### Assignment
Pictures are to be excluded. Please print only the lines from the one containing "Viewport: 465px width, 399px" through the end of the data, exactly as they appear.

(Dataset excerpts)
== Segment start ==

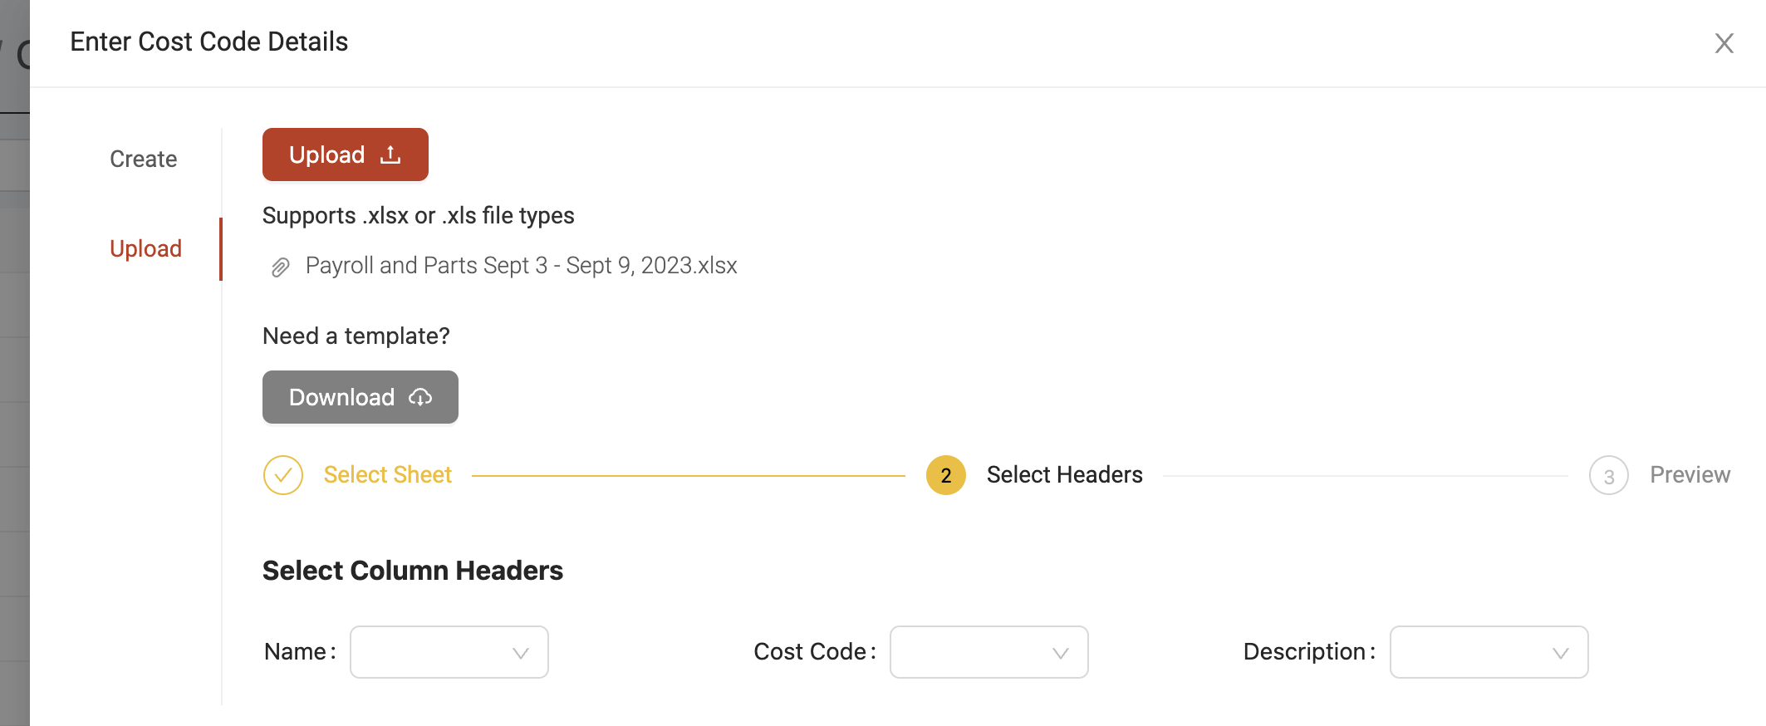Click the gray Download template button
Screen dimensions: 1766x726
[x=361, y=397]
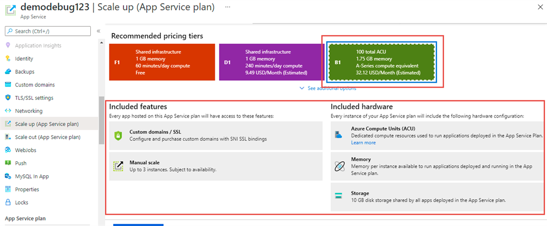Click the WebJobs icon

pyautogui.click(x=8, y=150)
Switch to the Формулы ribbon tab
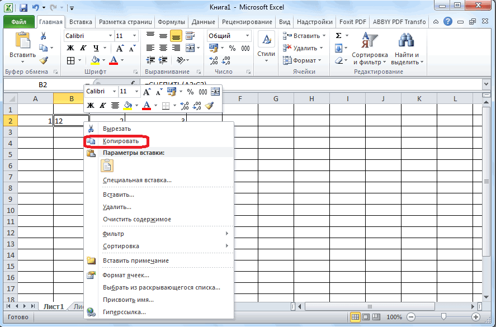496x327 pixels. (171, 22)
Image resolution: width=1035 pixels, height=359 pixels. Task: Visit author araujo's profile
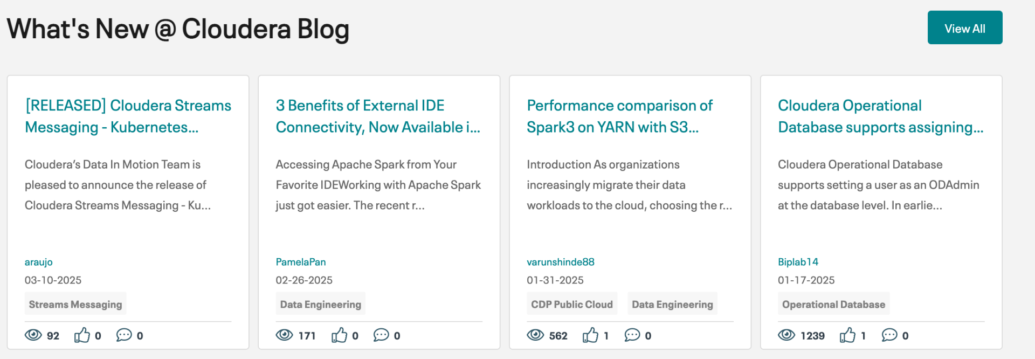click(39, 262)
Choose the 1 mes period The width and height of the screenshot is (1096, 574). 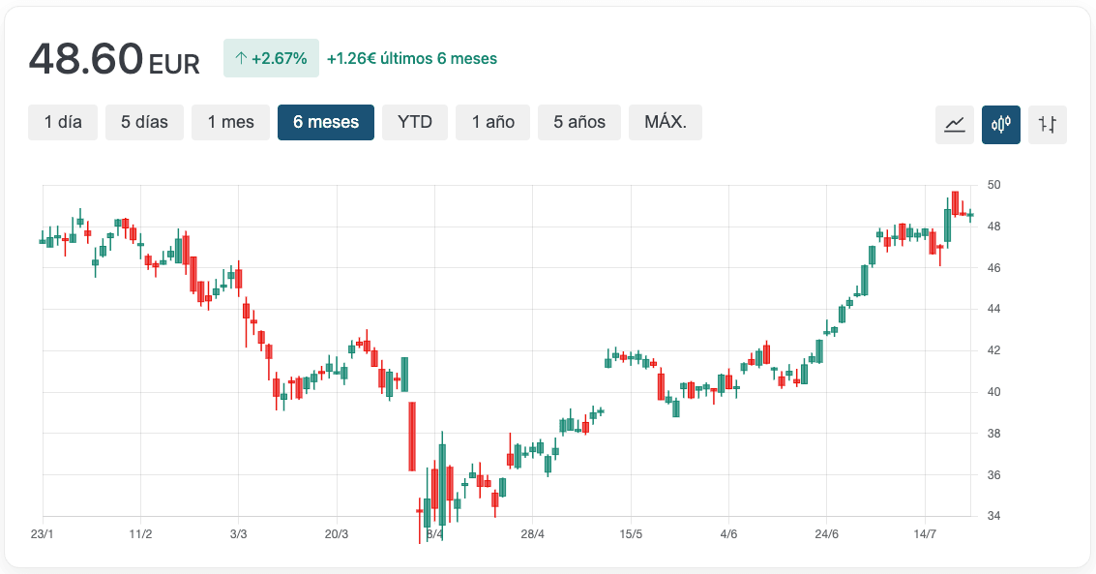coord(230,122)
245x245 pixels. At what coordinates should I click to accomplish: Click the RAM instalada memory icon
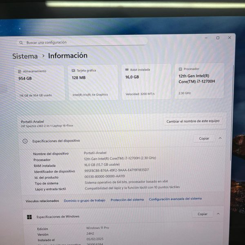[127, 70]
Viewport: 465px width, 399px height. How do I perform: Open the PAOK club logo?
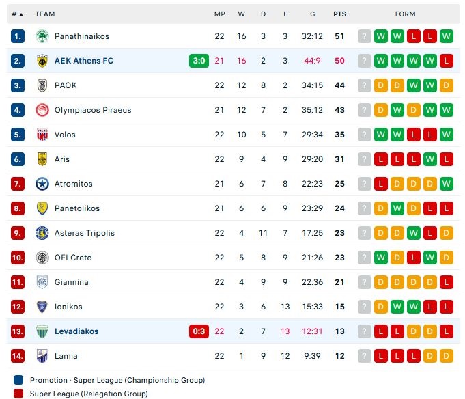[42, 85]
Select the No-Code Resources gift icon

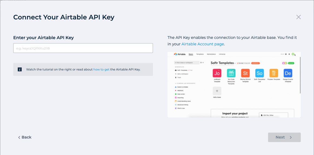point(231,73)
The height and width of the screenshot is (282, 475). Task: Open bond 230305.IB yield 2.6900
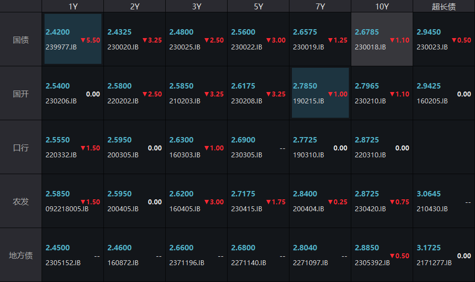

== Segment end ==

### Solution
Viewport: 465px width, 399px height. How do I perform: Open the PAOK club logo?
[42, 85]
Select the No-Code Resources gift icon

point(231,73)
The height and width of the screenshot is (282, 475). Task: Open bond 230305.IB yield 2.6900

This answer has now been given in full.